ACTIVITY
With pictures left out, output exactly the lines from the line holding "Instruction: Choose the Ethereum logo" through the end of the data, both included.

RECORD SET
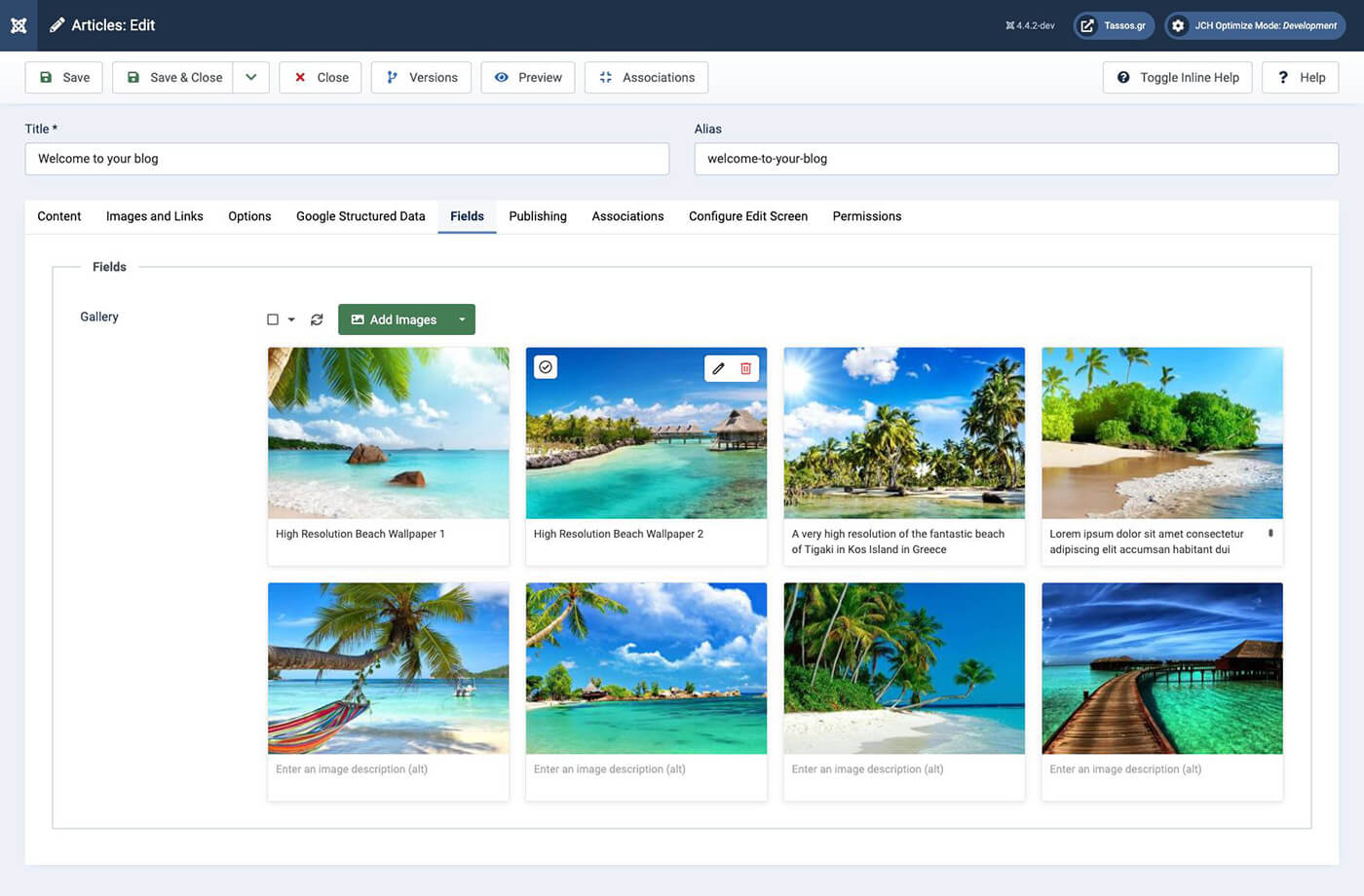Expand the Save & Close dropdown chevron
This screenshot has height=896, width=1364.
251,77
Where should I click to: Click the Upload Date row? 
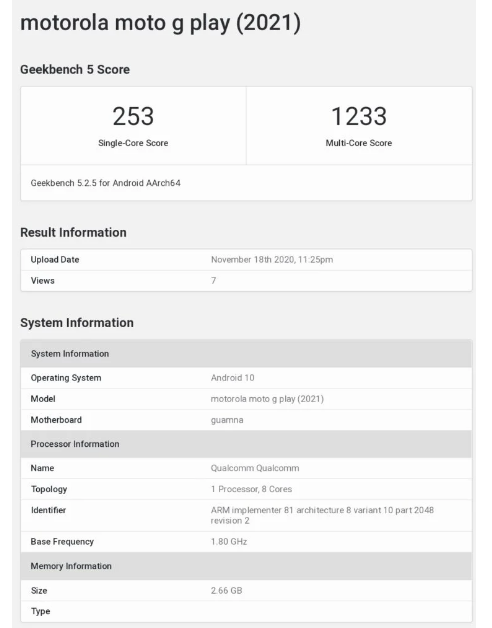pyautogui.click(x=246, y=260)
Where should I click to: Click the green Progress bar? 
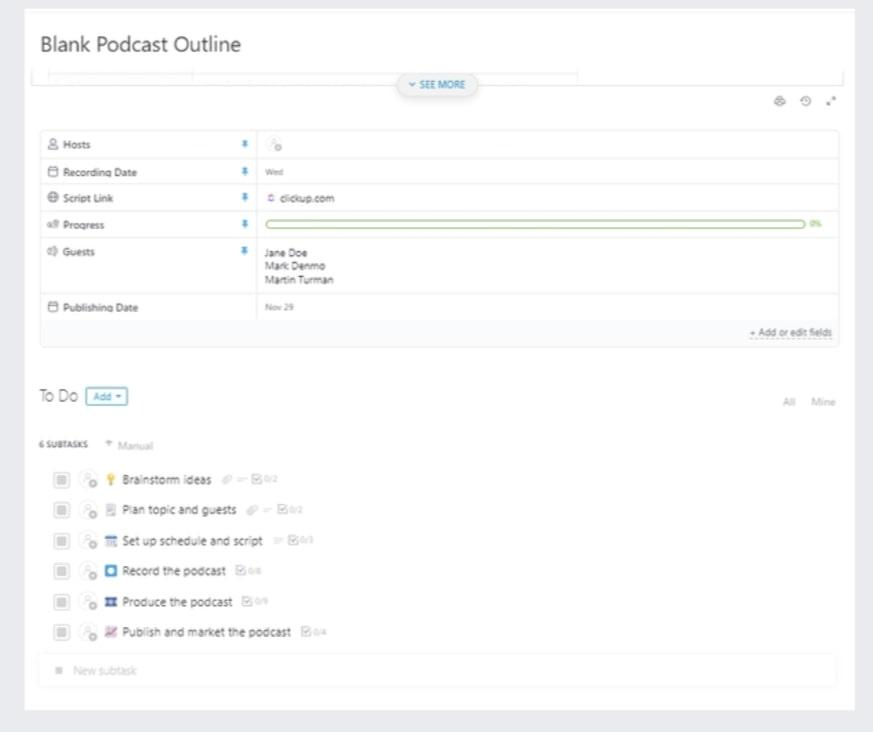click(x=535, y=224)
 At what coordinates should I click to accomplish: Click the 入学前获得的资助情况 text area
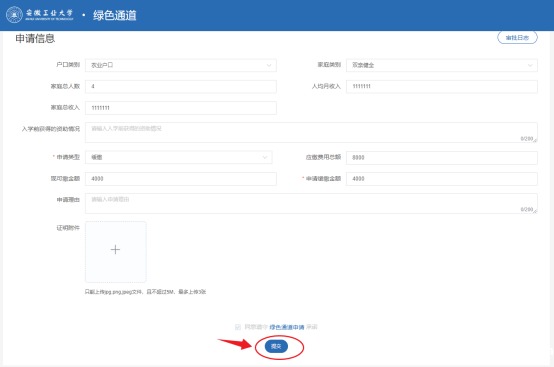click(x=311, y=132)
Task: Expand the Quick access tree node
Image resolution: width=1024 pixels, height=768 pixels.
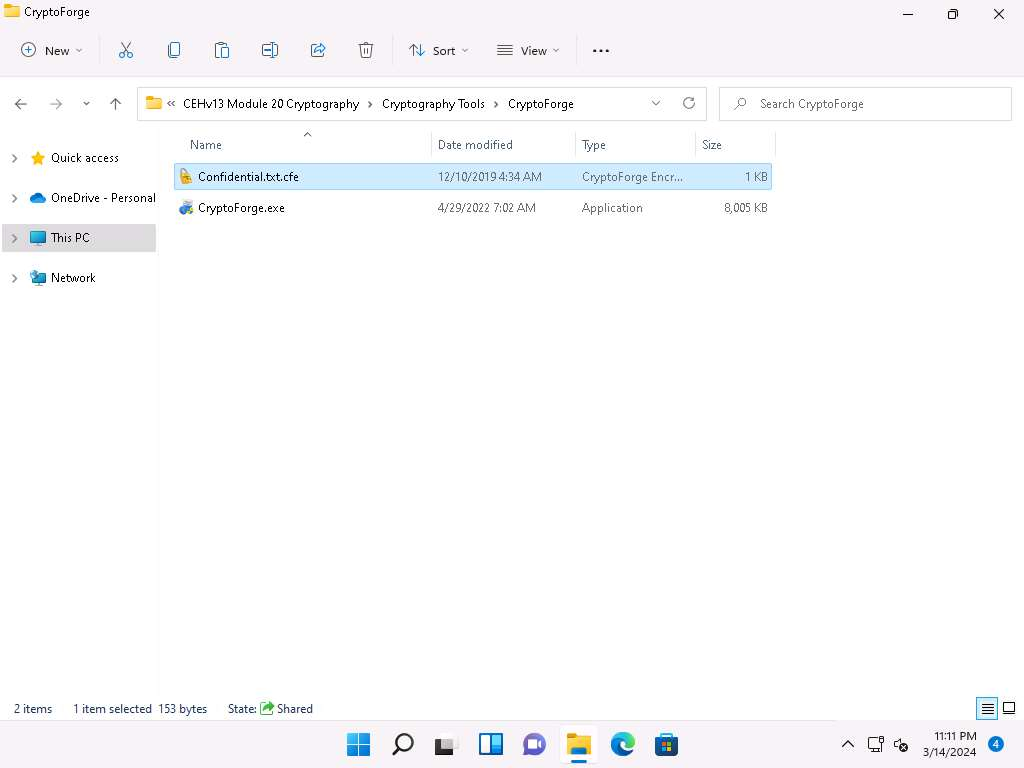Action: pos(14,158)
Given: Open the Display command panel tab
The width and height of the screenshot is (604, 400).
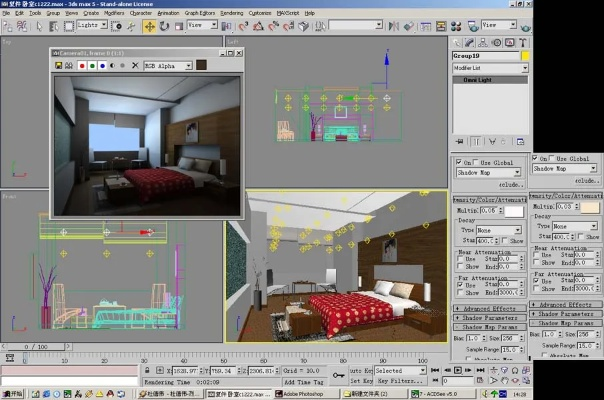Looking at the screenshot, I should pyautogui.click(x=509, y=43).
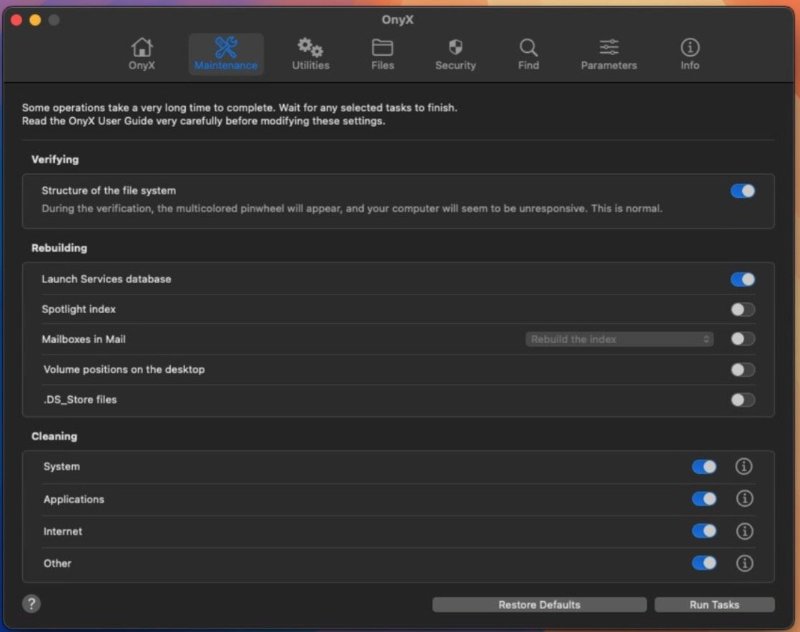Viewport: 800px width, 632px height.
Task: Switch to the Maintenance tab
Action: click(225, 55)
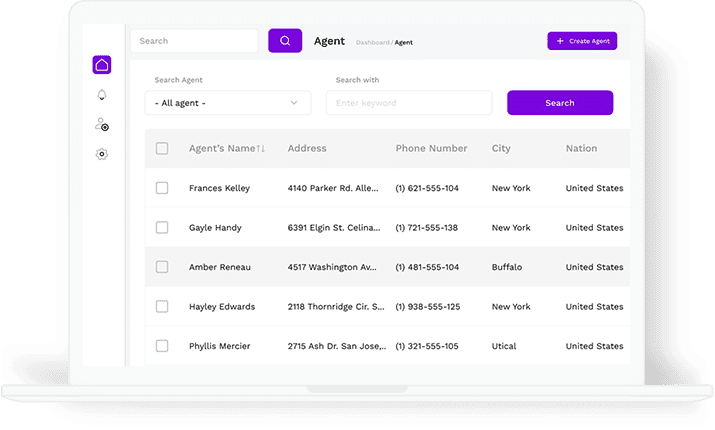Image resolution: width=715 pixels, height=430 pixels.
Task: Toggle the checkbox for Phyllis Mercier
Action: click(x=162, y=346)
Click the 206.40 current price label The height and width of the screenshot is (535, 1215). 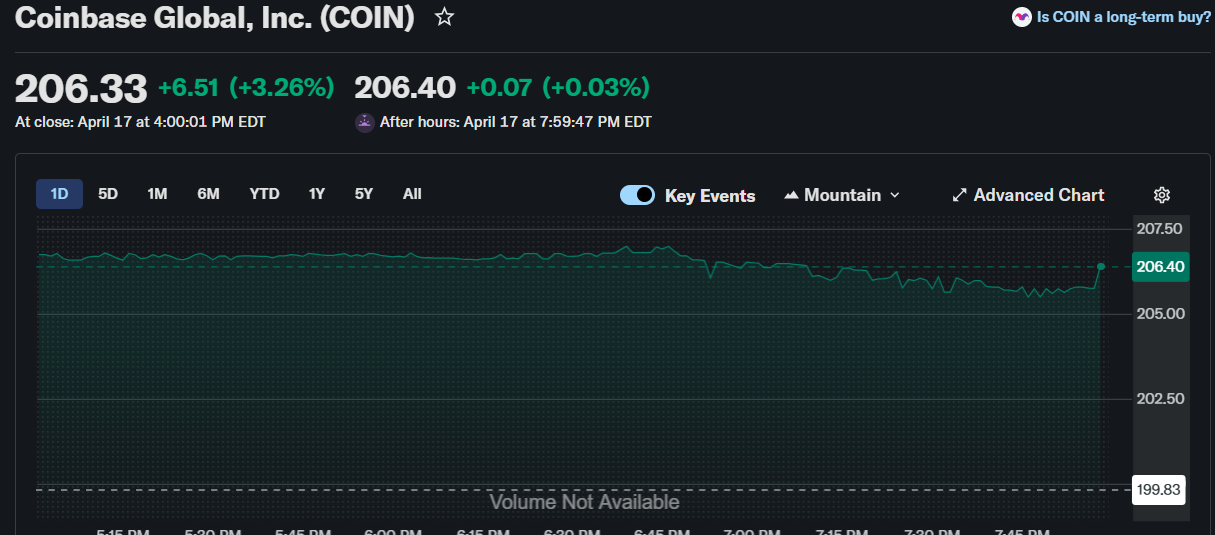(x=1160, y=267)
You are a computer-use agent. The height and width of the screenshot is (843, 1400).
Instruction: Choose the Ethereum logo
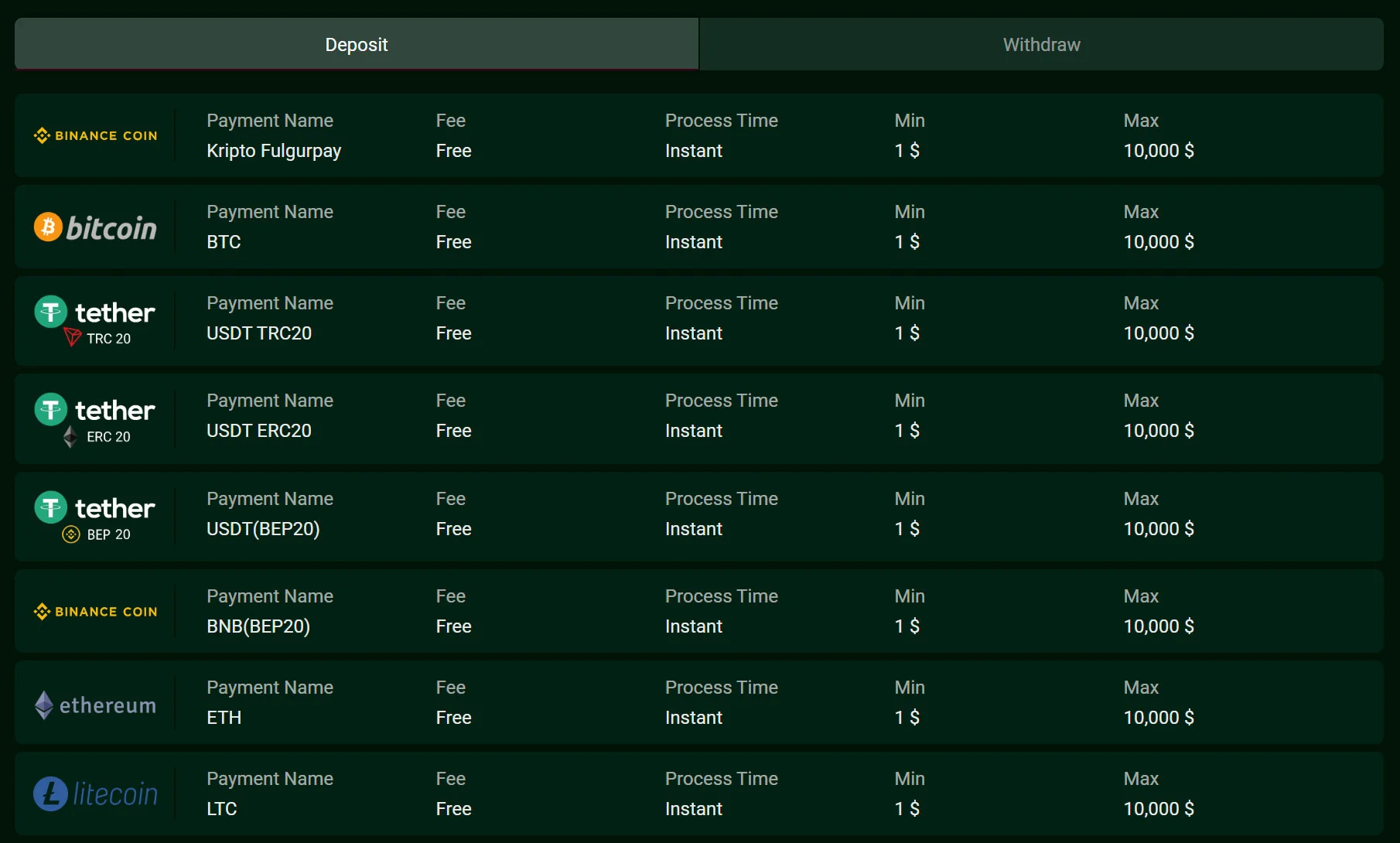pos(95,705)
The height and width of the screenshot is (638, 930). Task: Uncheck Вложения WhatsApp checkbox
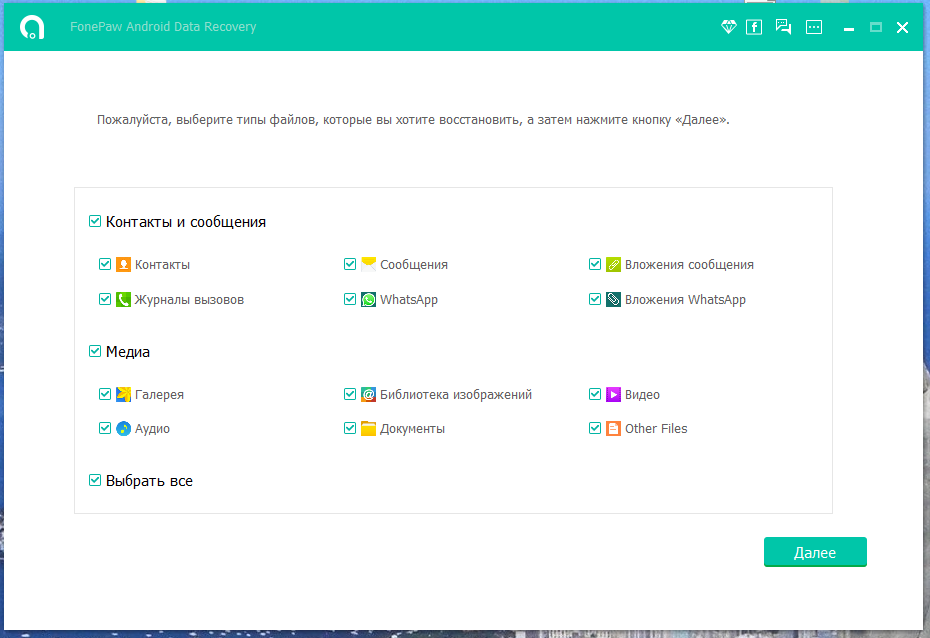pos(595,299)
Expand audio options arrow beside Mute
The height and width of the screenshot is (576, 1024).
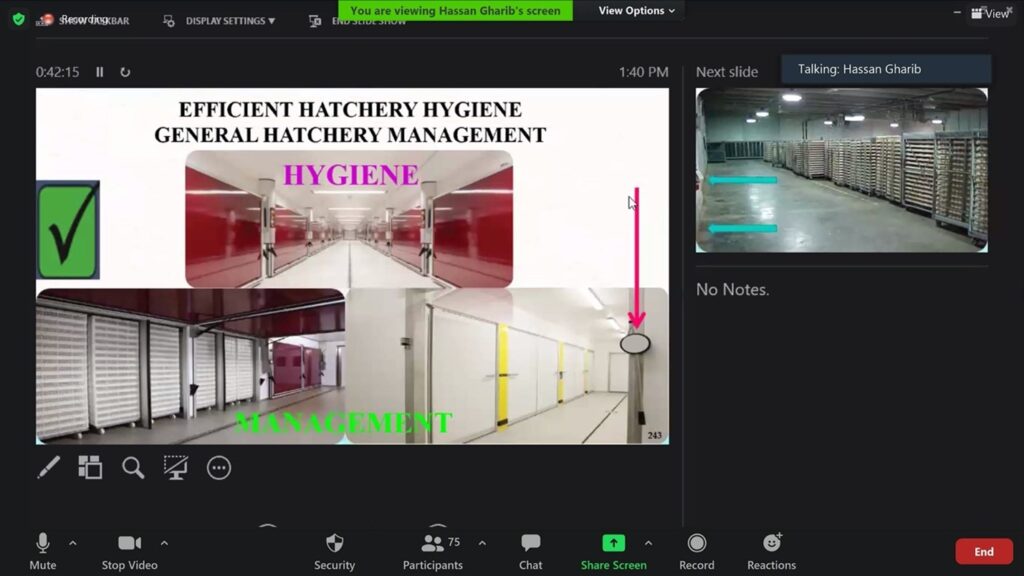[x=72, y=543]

TASK RESPONSE
Instruction: Choose the Ethereum logo
pos(95,705)
The height and width of the screenshot is (638, 930). Task: Uncheck Вложения WhatsApp checkbox
pos(595,299)
Expand audio options arrow beside Mute
The height and width of the screenshot is (576, 1024).
[x=72, y=543]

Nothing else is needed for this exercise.